The construction worker is one of nearly 300 patients who has participated since June 2016 in a metagenomic sequencing study based at U.C. San Francisco. Participants consist of anyone who has been admitted to one of eight medical centers, mostly in California, with an apparent neurological infection and no clear diagnosis. Metagenomic sequencing is done alongside traditional testing, for a head-to-head comparison.
Wilson and colleagues hope to prove their test, which will be more widely available this summer for about $2,400, can be an efficient and reliable solution for the sorts of medical mysteries that befuddle doctors, aggravate patients and can run up huge medical bills. The challenge is in making sense of the output, Chiu says. Sequencing does not produce a yes or no answer. The group developed a standard set of procedures to make it easy for an infectious disease doctor to pinpoint what the most likely bug might be.
On July 1 the U.C. San Francisco group will begin offering this test as a custom-ordered service to a broader group of people so that hospitals and labs in the U.S., and eventually anywhere in the world, can send cerebrospinal fluid for analysis. They plan to eventually expand their metagenomic testing to include pneumonia (infection of the lungs) and sepsis (infection of the bloodstream)—two other ailments that often cause diagnostic dilemmas.

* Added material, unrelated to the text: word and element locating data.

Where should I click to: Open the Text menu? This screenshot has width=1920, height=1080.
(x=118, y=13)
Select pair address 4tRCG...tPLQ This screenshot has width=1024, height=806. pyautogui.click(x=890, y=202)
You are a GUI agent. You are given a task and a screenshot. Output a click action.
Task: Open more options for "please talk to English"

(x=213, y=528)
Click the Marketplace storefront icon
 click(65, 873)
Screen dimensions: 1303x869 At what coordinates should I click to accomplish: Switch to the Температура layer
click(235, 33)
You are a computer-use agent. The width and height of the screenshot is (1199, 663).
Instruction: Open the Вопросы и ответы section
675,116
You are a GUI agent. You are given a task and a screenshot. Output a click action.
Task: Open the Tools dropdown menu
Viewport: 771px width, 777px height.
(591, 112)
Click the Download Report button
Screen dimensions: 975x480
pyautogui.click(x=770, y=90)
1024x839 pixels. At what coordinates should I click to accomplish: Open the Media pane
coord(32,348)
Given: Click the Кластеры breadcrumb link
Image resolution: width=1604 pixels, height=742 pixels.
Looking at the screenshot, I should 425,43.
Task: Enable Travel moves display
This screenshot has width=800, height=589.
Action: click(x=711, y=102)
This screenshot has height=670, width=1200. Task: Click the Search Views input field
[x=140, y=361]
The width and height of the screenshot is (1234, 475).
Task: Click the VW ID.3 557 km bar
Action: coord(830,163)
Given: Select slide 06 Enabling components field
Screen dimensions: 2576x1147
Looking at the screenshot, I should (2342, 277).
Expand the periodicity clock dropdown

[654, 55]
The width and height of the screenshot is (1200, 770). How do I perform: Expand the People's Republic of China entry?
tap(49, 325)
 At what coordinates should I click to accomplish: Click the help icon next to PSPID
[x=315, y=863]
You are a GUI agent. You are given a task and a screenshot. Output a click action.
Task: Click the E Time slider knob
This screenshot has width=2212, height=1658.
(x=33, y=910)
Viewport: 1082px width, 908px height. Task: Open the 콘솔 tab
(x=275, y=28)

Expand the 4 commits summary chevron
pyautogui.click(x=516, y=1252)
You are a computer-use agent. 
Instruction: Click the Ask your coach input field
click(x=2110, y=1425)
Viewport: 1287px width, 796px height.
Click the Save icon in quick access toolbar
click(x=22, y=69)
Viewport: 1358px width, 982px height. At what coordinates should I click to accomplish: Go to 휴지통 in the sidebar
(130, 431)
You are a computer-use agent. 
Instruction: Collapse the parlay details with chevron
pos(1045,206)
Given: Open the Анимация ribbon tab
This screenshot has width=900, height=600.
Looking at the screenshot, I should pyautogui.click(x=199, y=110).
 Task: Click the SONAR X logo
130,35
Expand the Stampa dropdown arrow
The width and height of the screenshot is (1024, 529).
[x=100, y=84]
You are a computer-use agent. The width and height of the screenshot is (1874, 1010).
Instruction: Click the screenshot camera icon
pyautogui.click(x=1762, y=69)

A similar metagenomic test for pneumonia, developed by researchers at the University of Utah, Arup Laboratories and start-up IDbyDNA, is also expected to debut this summer. In both cases the teams first do extensive work to make it easier for physicians to understand the complex and ambiguous genomic information garnered by the test.
These two tests will be the first commercially available metagenomic tests for infection in the U.S., but they are part of a growing trend. Two academic groups in Europe recently introduced tests for sepsis. And researchers at computational geneticist Pardis Sabeti’s lab at Harvard University are currently running a study on a similar test for encephalitis, says Anne Piantadosi, an infectious disease physician at Massachusetts General Hospital and a postdoctoral research fellow with the Sabeti group. She envisions a time in the next few years when future clinicians will be able to look back say, “That was a really big improvement in how we diagnose infections.”